Ora, dal momento che il sistema economico in Occidente sembra aver finito la sua spinta, si stano dannando l’anima a traslocare la realtà che è sempre meno generosa di condizioni di possibilità, nella realtà artificiale. Ad essa hanno applicato una nuova versione della loro storica impostazione filosofica empirico-platonista: il trans umanesimo. Il trans-umanesimo è anti-umanista, tecno-scientifico, a-morale e privo di etica, e punta a fondere macchina, biologia e psiche in un unico costrutto determinabile e dominabile, con messianica attesa di una presunta Singolarità che darebbe via al Big Bang della Nuova Era. Segue l’era post-umana dotata di individui ibridi iper-potenti ed immortali. Il tutto accompagna come narrazione lo sviluppo di nuove possibilità di mercato (venture capitalist, vertici militari, complesso tecno-scientifico) come proroga del loro sistema di vita associata e relativo dominio.

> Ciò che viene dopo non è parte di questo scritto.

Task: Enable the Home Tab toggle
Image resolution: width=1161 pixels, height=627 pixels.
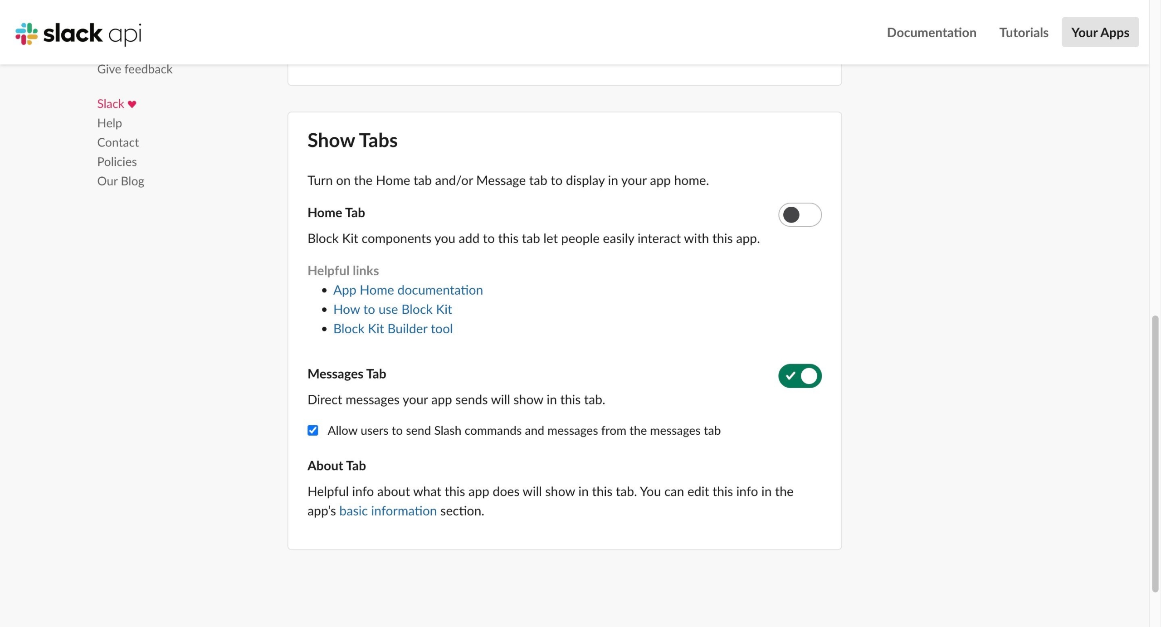Action: 800,214
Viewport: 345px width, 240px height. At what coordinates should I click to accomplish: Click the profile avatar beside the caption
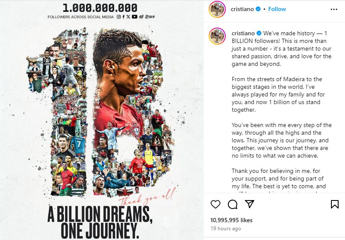pyautogui.click(x=217, y=36)
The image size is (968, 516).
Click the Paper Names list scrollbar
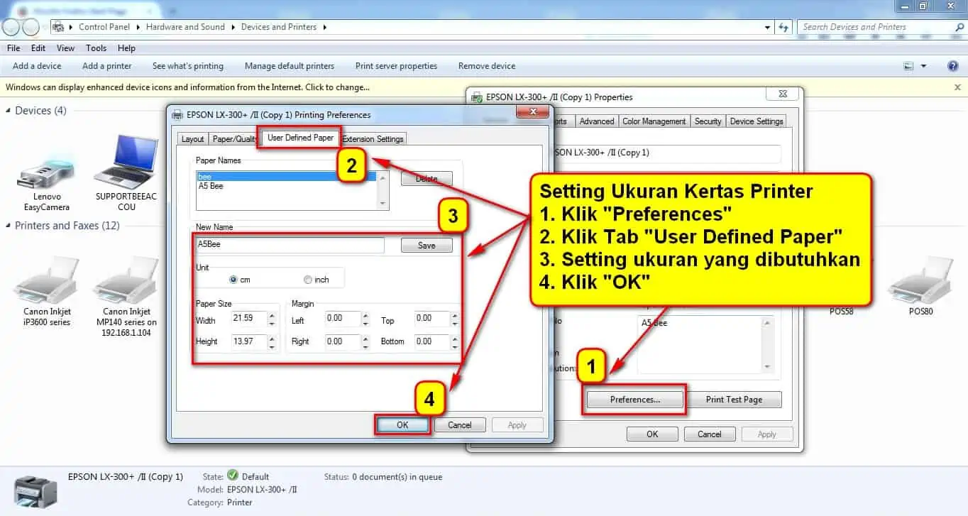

Infatti, la loro classe dominante, da sempre intrinsecamente deista, odia la natura ed ama la tecnica che dà loro il senso di onnipotenza, assieme al denaro, additivi chimici di cui sono avidi consumatori ed il potere in quanto tale. Con questo, pensano di continuare a dominare le altre classi e le altre nazioni occidentali e chissà fino a quando, la porzione di mondo che gli sarà concessa dai contendenti. Abolita la filosofia che per un utilitarista è in-utile, la storia che è solo una collezione di fallimenti nella marcia del progresso, in pieno delirio riduzionista hanno esaltato la scienza ma ancor più la tecnica ovvero la produzione di mezzi per perseguire fini. Quali fini? L’onnipotenza, poiché “Dio è l’artefice della Natura, l’uomo è il dio degli artefatti” (G.B.Vico)

“L’ardito codice del transumanista è destinato ad imporsi. E’ un fatto inevitabile ed innegabile. E’ insito nella natura non democratica della tecnologia e del nostro progresso evolutivo tecnologico. E’ il futuro. Noi siamo il futuro, che piaccia o no. E questo futuro va plasmato, guidato e gestito correttamente dalla forza e dalla saggezza degli scienziati transumanisti e dalle nazioni pronte a sostenerli con le loro risorse.” Zoltan Istvan, The Transhumanist Wager, 2013

 

[H+ è il simbolo della setta. Gli anglosassoni, essendo clanici, amano le sette.]